Transcribe the whole listing precisely, leaving nothing out.

■ **INFORMATION SHOWN**
# # # # #
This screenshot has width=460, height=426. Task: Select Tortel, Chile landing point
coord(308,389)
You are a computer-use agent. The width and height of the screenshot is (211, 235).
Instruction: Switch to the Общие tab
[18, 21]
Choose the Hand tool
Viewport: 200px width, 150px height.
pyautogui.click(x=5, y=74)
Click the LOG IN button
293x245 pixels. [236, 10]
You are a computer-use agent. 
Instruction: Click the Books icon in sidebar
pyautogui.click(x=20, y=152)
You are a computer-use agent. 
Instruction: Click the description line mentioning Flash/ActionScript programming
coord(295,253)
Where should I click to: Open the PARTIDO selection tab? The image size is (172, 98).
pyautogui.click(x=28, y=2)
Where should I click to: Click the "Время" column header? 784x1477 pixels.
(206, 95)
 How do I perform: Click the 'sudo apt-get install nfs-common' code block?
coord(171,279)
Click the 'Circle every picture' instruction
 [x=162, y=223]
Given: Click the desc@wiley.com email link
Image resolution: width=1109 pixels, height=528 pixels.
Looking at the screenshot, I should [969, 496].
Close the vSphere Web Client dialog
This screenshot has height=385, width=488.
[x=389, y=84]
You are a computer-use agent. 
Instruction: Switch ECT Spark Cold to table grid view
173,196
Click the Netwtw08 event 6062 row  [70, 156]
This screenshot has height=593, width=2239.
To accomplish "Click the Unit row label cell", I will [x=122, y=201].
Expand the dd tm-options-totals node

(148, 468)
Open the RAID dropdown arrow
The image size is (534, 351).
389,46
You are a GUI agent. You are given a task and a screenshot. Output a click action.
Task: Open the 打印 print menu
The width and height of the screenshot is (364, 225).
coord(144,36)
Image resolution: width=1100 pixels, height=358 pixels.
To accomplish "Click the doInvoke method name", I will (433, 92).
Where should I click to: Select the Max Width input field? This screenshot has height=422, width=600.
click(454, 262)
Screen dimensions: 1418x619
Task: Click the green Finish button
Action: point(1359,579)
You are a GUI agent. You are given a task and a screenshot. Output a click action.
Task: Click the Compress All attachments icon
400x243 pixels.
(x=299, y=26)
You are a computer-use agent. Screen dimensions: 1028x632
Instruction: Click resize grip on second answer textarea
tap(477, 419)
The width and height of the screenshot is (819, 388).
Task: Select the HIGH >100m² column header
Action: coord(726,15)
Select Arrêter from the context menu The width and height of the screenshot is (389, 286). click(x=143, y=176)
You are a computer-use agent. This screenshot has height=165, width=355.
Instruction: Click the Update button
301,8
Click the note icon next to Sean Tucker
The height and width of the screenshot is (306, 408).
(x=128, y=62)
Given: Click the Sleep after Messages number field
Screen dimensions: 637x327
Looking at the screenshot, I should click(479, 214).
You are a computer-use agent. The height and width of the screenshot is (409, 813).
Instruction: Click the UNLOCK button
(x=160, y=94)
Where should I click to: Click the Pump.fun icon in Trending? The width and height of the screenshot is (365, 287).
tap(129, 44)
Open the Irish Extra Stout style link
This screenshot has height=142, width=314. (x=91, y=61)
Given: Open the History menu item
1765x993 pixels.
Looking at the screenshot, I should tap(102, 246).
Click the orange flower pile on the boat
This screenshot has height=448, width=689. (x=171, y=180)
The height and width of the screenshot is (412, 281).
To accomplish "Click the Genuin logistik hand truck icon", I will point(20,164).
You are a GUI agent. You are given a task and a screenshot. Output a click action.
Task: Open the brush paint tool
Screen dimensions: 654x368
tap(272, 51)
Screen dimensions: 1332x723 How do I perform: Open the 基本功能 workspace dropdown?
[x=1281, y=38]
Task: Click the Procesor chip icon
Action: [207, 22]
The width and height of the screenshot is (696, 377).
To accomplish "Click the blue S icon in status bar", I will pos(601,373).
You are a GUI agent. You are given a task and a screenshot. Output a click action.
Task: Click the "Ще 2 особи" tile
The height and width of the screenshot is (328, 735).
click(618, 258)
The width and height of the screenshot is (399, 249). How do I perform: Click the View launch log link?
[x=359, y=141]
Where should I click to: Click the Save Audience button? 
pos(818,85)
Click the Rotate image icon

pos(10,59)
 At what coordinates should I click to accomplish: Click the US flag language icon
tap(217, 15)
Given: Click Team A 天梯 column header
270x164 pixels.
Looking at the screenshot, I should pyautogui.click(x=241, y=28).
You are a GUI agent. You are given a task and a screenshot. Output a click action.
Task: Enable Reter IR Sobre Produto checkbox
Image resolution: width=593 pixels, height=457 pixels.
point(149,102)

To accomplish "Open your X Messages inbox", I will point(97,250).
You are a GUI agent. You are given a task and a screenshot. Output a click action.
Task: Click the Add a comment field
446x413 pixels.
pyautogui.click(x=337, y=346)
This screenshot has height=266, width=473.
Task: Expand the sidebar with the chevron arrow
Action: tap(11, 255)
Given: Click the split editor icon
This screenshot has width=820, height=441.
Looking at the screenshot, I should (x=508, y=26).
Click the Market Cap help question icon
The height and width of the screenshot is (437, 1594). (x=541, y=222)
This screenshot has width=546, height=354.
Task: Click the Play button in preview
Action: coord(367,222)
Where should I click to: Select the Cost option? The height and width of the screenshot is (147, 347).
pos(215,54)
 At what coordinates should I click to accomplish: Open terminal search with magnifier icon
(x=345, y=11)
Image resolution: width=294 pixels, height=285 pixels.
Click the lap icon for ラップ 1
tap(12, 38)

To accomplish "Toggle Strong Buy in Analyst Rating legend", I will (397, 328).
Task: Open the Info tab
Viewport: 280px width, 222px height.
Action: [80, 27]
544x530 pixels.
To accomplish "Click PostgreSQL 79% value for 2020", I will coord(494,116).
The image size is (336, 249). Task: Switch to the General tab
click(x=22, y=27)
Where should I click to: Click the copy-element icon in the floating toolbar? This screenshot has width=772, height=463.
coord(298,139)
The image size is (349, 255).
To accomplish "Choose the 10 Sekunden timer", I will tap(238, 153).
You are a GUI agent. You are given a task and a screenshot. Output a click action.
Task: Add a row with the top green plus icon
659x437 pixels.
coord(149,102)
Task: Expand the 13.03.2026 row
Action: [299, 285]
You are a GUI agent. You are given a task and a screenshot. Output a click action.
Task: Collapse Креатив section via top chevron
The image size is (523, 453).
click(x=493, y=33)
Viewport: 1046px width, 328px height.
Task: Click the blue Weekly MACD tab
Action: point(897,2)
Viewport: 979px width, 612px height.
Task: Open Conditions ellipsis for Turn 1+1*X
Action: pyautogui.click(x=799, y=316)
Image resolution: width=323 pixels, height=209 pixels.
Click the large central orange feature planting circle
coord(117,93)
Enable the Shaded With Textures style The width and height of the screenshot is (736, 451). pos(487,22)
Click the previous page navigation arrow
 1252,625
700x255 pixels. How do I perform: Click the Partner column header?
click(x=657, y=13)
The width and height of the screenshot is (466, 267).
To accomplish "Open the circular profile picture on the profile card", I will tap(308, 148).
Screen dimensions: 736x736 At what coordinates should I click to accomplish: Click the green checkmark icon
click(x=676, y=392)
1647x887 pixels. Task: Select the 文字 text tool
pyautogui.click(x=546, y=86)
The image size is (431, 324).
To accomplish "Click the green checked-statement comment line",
# # # # #
■ **RESULT OF THE TASK**
This screenshot has width=460, height=426. Task: Select Tortel, Chile landing point
coord(308,389)
You are a computer-use agent. The width and height of the screenshot is (211, 235).
Instruction: Switch to the Общие tab
[18, 21]
Choose the Hand tool
Viewport: 200px width, 150px height.
pyautogui.click(x=5, y=74)
Click the LOG IN button
293x245 pixels. [236, 10]
You are a computer-use agent. 
Instruction: Click the Books icon in sidebar
pyautogui.click(x=20, y=152)
You are a computer-use agent. 
Instruction: Click the description line mentioning Flash/ActionScript programming
coord(295,253)
Where should I click to: Open the PARTIDO selection tab? The image size is (172, 98).
pyautogui.click(x=28, y=2)
Where should I click to: Click the "Время" column header? 784x1477 pixels.
(206, 95)
 How do I perform: Click the 'sudo apt-get install nfs-common' code block?
coord(171,279)
Click the 'Circle every picture' instruction
 [x=162, y=223]
Given: Click the desc@wiley.com email link
Image resolution: width=1109 pixels, height=528 pixels.
Looking at the screenshot, I should [969, 496].
Close the vSphere Web Client dialog
This screenshot has height=385, width=488.
[x=389, y=84]
You are a computer-use agent. 
Instruction: Switch ECT Spark Cold to table grid view
173,196
Click the Netwtw08 event 6062 row  [70, 156]
This screenshot has height=593, width=2239.
To accomplish "Click the Unit row label cell", I will [x=122, y=201].
Expand the dd tm-options-totals node

(148, 468)
Open the RAID dropdown arrow
The image size is (534, 351).
389,46
You are a GUI agent. You are given a task and a screenshot. Output a click action.
Task: Open the 打印 print menu
The width and height of the screenshot is (364, 225).
coord(144,36)
Image resolution: width=1100 pixels, height=358 pixels.
To accomplish "Click the doInvoke method name", I will (433, 92).
Where should I click to: Select the Max Width input field? This screenshot has height=422, width=600.
click(454, 262)
Screen dimensions: 1418x619
Task: Click the green Finish button
Action: point(1359,579)
You are a GUI agent. You are given a task and a screenshot. Output a click action.
Task: Click the Compress All attachments icon
400x243 pixels.
(x=299, y=26)
You are a computer-use agent. Screen dimensions: 1028x632
Instruction: Click resize grip on second answer textarea
tap(477, 419)
The width and height of the screenshot is (819, 388).
Task: Select the HIGH >100m² column header
Action: coord(726,15)
Select Arrêter from the context menu The width and height of the screenshot is (389, 286). click(x=143, y=176)
You are a computer-use agent. This screenshot has height=165, width=355.
Instruction: Click the Update button
301,8
Click the note icon next to Sean Tucker
The height and width of the screenshot is (306, 408).
(x=128, y=62)
Given: Click the Sleep after Messages number field
Screen dimensions: 637x327
Looking at the screenshot, I should click(479, 214).
You are a computer-use agent. The height and width of the screenshot is (409, 813).
Instruction: Click the UNLOCK button
(x=160, y=94)
Where should I click to: Click the Pump.fun icon in Trending? The width and height of the screenshot is (365, 287).
tap(129, 44)
Open the Irish Extra Stout style link
This screenshot has height=142, width=314. (x=91, y=61)
Given: Open the History menu item
1765x993 pixels.
Looking at the screenshot, I should tap(102, 246).
Click the orange flower pile on the boat
This screenshot has height=448, width=689. (x=171, y=180)
The height and width of the screenshot is (412, 281).
To accomplish "Click the Genuin logistik hand truck icon", I will point(20,164).
You are a GUI agent. You are given a task and a screenshot. Output a click action.
Task: Open the brush paint tool
Screen dimensions: 654x368
tap(272, 51)
Screen dimensions: 1332x723 How do I perform: Open the 基本功能 workspace dropdown?
[x=1281, y=38]
Task: Click the Procesor chip icon
Action: [207, 22]
The width and height of the screenshot is (696, 377).
To accomplish "Click the blue S icon in status bar", I will pos(601,373).
You are a GUI agent. You are given a task and a screenshot. Output a click action.
Task: Click the "Ще 2 особи" tile
The height and width of the screenshot is (328, 735).
click(618, 258)
The width and height of the screenshot is (399, 249). How do I perform: Click the View launch log link?
[x=359, y=141]
Where should I click to: Click the Save Audience button? 
pos(818,85)
Click the Rotate image icon

pos(10,59)
 At what coordinates should I click to accomplish: Click the US flag language icon
tap(217, 15)
Given: Click Team A 天梯 column header
270x164 pixels.
Looking at the screenshot, I should pyautogui.click(x=241, y=28).
You are a GUI agent. You are given a task and a screenshot. Output a click action.
Task: Enable Reter IR Sobre Produto checkbox
Image resolution: width=593 pixels, height=457 pixels.
point(149,102)

To accomplish "Open your X Messages inbox", I will point(97,250).
You are a GUI agent. You are given a task and a screenshot. Output a click action.
Task: Click the Add a comment field
446x413 pixels.
pyautogui.click(x=337, y=346)
This screenshot has height=266, width=473.
Task: Expand the sidebar with the chevron arrow
Action: tap(11, 255)
Given: Click the split editor icon
This screenshot has width=820, height=441.
Looking at the screenshot, I should (x=508, y=26).
Click the Market Cap help question icon
The height and width of the screenshot is (437, 1594). (x=541, y=222)
This screenshot has width=546, height=354.
Task: Click the Play button in preview
Action: coord(367,222)
Where should I click to: Select the Cost option? The height and width of the screenshot is (147, 347).
pos(215,54)
 At what coordinates should I click to accomplish: Open terminal search with magnifier icon
(x=345, y=11)
Image resolution: width=294 pixels, height=285 pixels.
Click the lap icon for ラップ 1
tap(12, 38)

To accomplish "Toggle Strong Buy in Analyst Rating legend", I will (397, 328).
Task: Open the Info tab
Viewport: 280px width, 222px height.
Action: [80, 27]
544x530 pixels.
To accomplish "Click PostgreSQL 79% value for 2020", I will coord(494,116).
The image size is (336, 249). Task: Switch to the General tab
click(x=22, y=27)
Where should I click to: Click the copy-element icon in the floating toolbar? This screenshot has width=772, height=463.
coord(298,139)
The image size is (349, 255).
To accomplish "Choose the 10 Sekunden timer", I will tap(238, 153).
You are a GUI agent. You are given a task and a screenshot. Output a click action.
Task: Add a row with the top green plus icon
659x437 pixels.
coord(149,102)
Task: Expand the 13.03.2026 row
Action: [299, 285]
You are a GUI agent. You are given a task and a screenshot. Output a click action.
Task: Collapse Креатив section via top chevron
The image size is (523, 453).
click(x=493, y=33)
Viewport: 1046px width, 328px height.
Task: Click the blue Weekly MACD tab
Action: point(897,2)
Viewport: 979px width, 612px height.
Task: Open Conditions ellipsis for Turn 1+1*X
Action: pyautogui.click(x=799, y=316)
Image resolution: width=323 pixels, height=209 pixels.
Click the large central orange feature planting circle
coord(117,93)
Enable the Shaded With Textures style The width and height of the screenshot is (736, 451). pos(487,22)
Click the previous page navigation arrow
 1252,625
700x255 pixels. How do I perform: Click the Partner column header?
click(x=657, y=13)
The width and height of the screenshot is (466, 267).
To accomplish "Open the circular profile picture on the profile card", I will tap(308, 148).
Screen dimensions: 736x736 At what coordinates should I click to accomplish: Click the green checkmark icon
click(x=676, y=392)
1647x887 pixels. Task: Select the 文字 text tool
pyautogui.click(x=546, y=86)
The image size is (431, 324).
To accomplish "Click the green checked-statement comment line",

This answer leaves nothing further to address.